I succhi infami di Shakespeare. Ecco gli studi su pozioni e veleni usati dall’autore per uccidere, addormentare o fare innamorare i suoi personaggi

Quattrocento anni fa moriva Shakespeare a Stratford upon Avon. Dove era nato. E quattrocento anni dopo gli inglesi hanno deciso di ripubblicare e far conoscere ogni tipo di studi per celebrare l’autore. Non solo le sue opere. Anche alcune ricerche scientifiche. Quelle che hanno indagato, con il rigore contemporaneo, su tutto ciò che, nei drammi, è magia e alchimia. Dalle pozioni ai veleni ai filtri d’amore. Perché le coppe, le fiale e gli estratti di fiori sono protagonisti, complici e strumenti che cambiano il corso della storia. Uccidendo, addormentando e facendo innamorare. Dalla collezione degli studi ripresentata oggi (www.shakespeare.org) capiamo che il drammaturgo ha rubato segreti dalla realtà del suo tempo, da alchimisti e guaritori. Ma si è anche aiutato con la fantasia. Solo un po’, precisano i ricercatori. Che hanno ricostruito, basandosi sulle indicazioni dello stesso Shakespeare, la pozione d’amore di Sogno di una notte di mezza estate o la miscela nell’orecchio che ha avvelenato il padre di Amleto.
LA MISTURA
«Dormivo nel giardino/come m’era consueto al pomeriggio;/e in quel sonno pacifico e sicuro /mi sorprende tuo zio, con una fiala/ piena d’infame succo di giusquiamo,/e dentro il padiglione dell’orecchio/ mi versa quella lebbra distillata/d’effetto sì nemico al sangue umano /da serpeggiare come argento vivo/per tutti i suoi canali, arterie e vene...» racconta lo Spettro ad Amleto. Una mistura che fa accartocciare il corpo «come Lazzaro». Più di uno studio, dal 1950 ad oggi, si è concentrato sul contenuto di questo infame succo. Una sostanza o una miscela resa oleosa per scendere facilmente nell’orecchio. Il giusquiamo, della stessa famiglia delle patate veniva usata, un tempo, come potente veleno ma anche come rimedio per disturbi gastrici e mal di denti.

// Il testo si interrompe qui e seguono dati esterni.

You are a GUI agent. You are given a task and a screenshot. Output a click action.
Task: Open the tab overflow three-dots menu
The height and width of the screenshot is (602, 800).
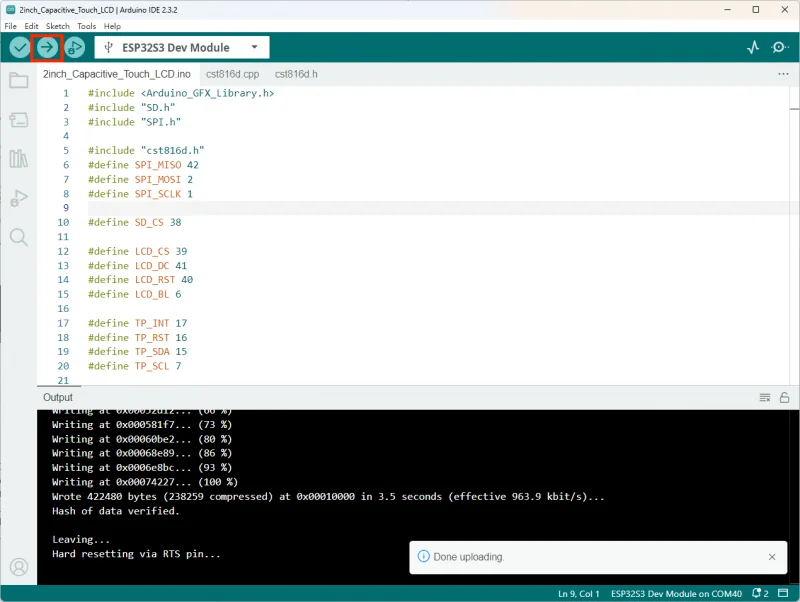pyautogui.click(x=783, y=74)
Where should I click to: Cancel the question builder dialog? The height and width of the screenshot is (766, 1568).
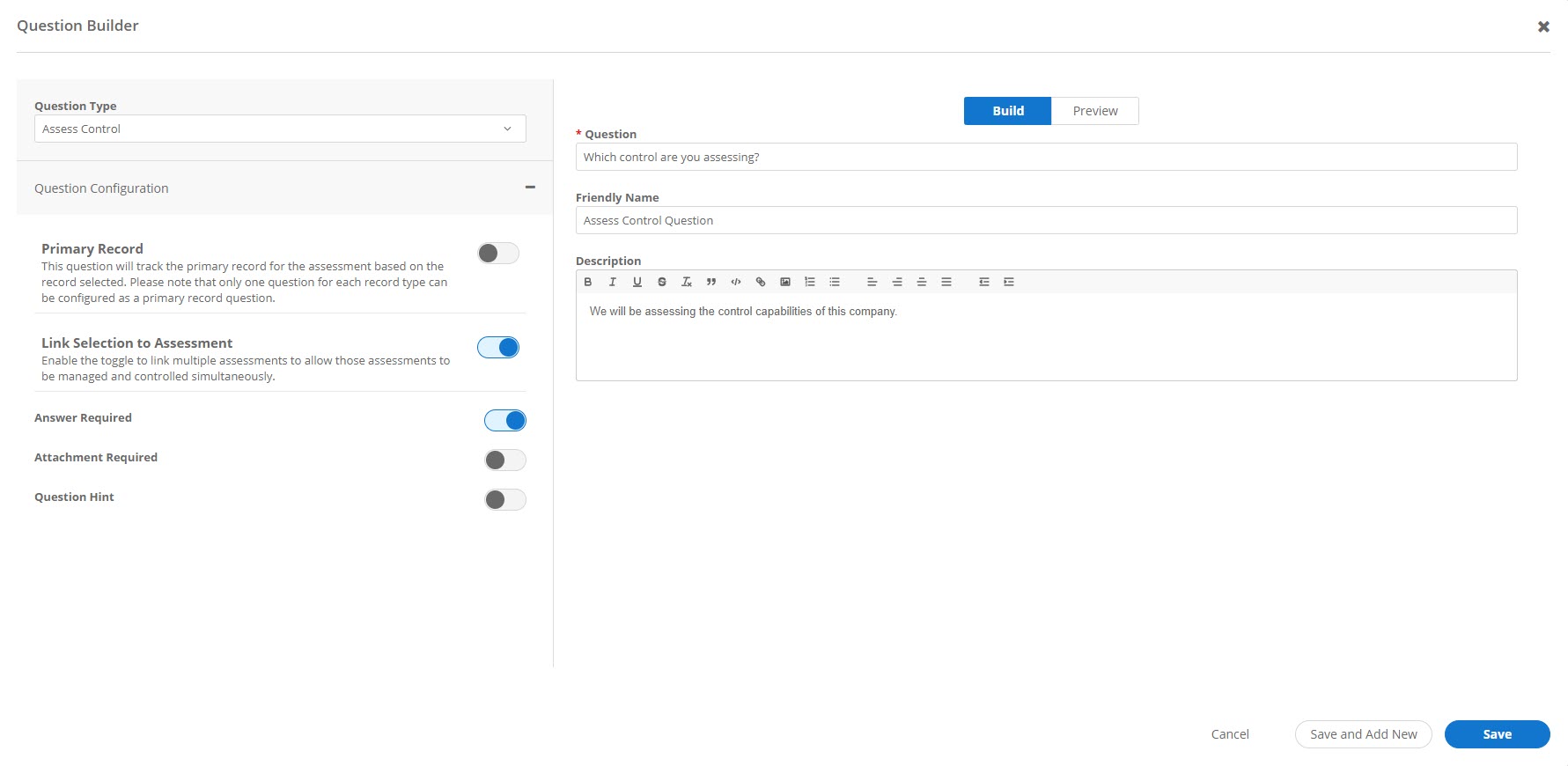1229,734
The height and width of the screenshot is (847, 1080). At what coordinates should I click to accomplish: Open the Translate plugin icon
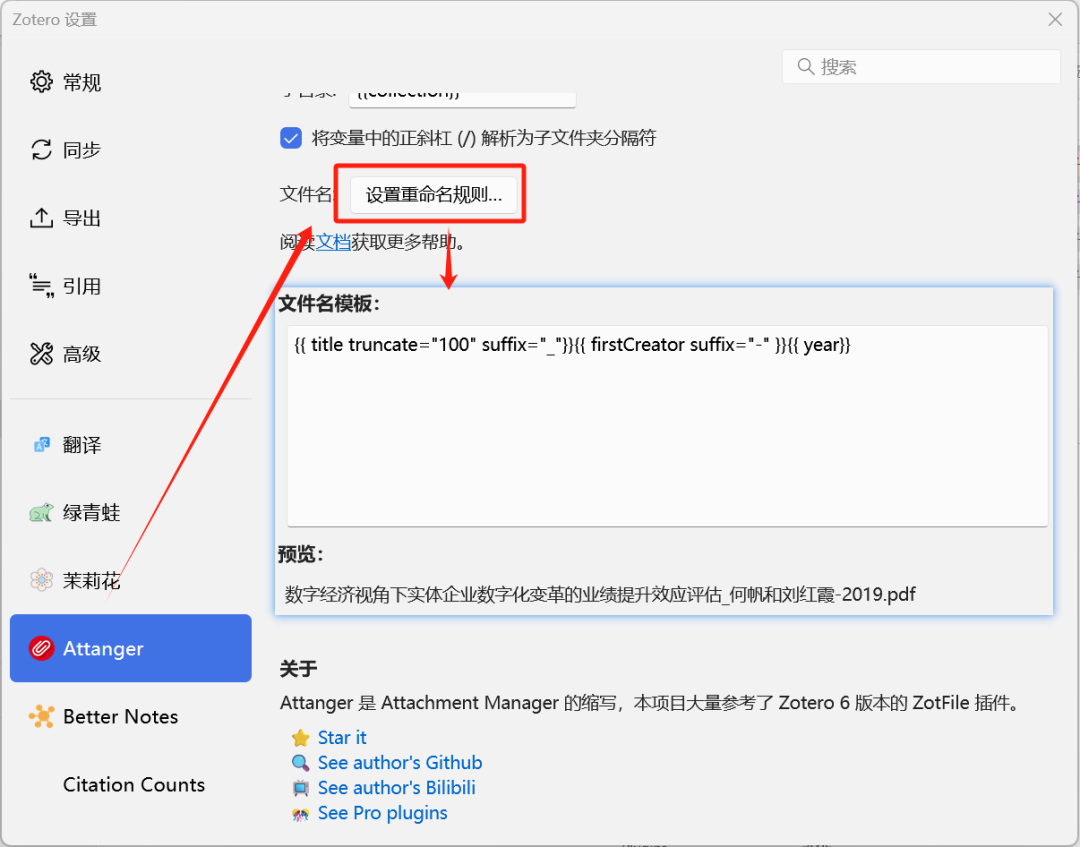(41, 445)

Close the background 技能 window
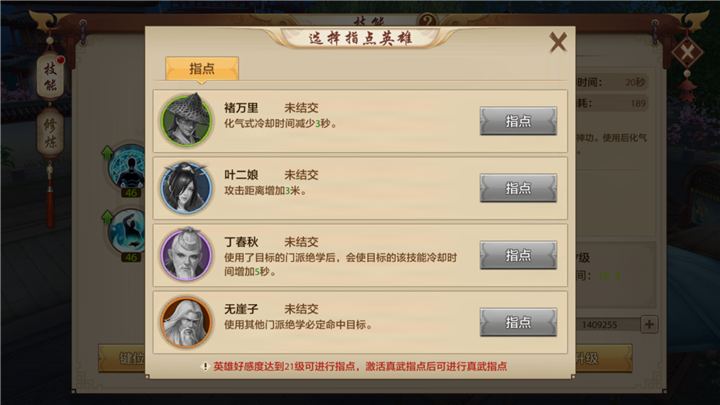[x=687, y=52]
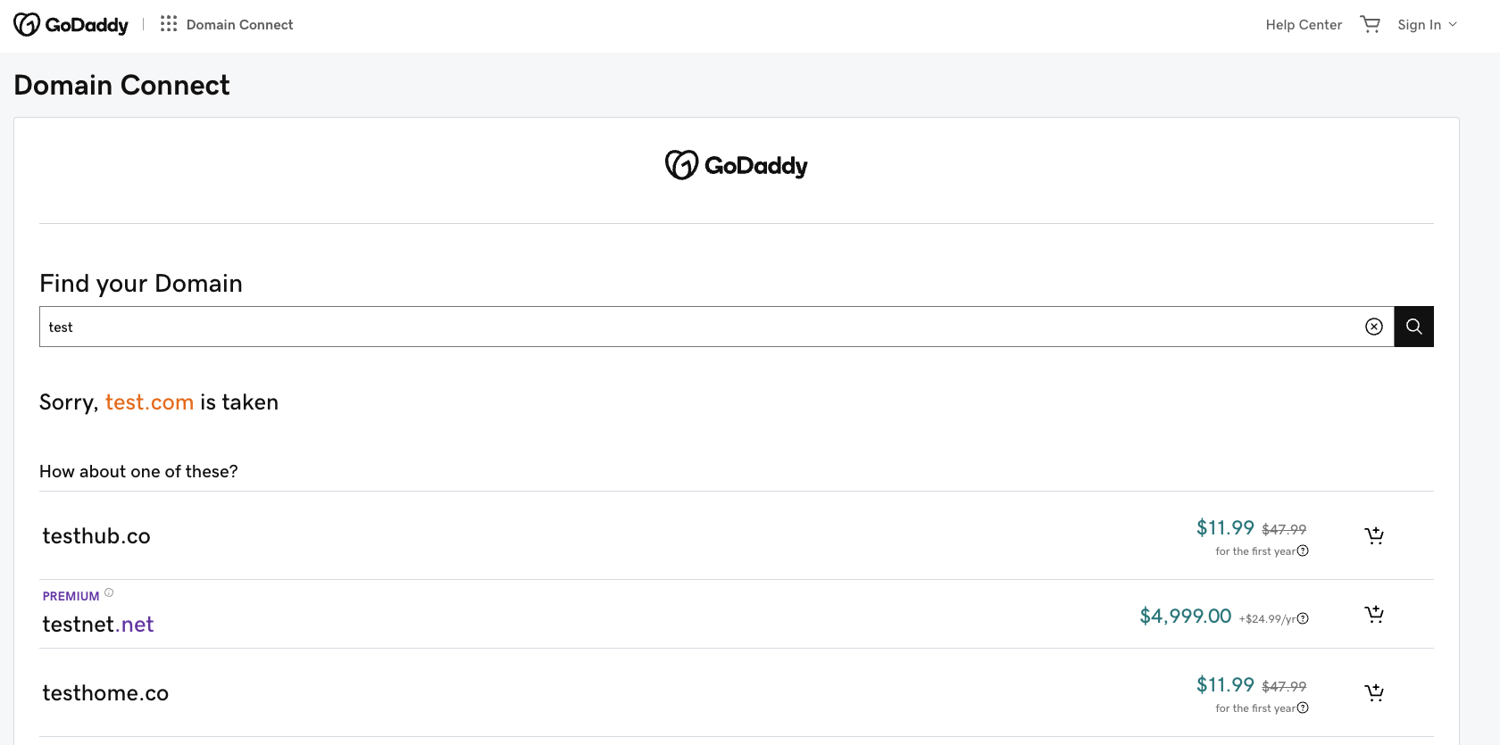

Nella foresta di Sogno di una notte di mezza estate Oberon il re delle fate litiga con Titania, regina delle amazzoni per via di un orfanello. Lui lo vorrebbe come suo paggio mentre lei vorrebbe prendersene cura. Pur di ottenere il suo paggio Oberon ordina a Puck, un folletto mitologico di farsi dare un fiore da cupido da spremere sugli occhi di Titania. Attraverso questo stratagemma lei si innamorerà, al risveglio, della prima cosa che vedrà: un contadino con testa di asino. Lo stesso succo, per sbaglio, verrà versato sugli occhi di Lisandro che si invaghisce della donna sbagliata.
I CUORI INFRANTI
Gli studi compiuti basandosi sulle conoscenze di erboristeria all’epoca elisabettiana rimandano alla viola del pensiero, la viola tricolor. Contiene flavonoidi, saponine e mucillagini. L’infusione della pianta veniva utilizzata per riparare cuori infranti portando pace e relax.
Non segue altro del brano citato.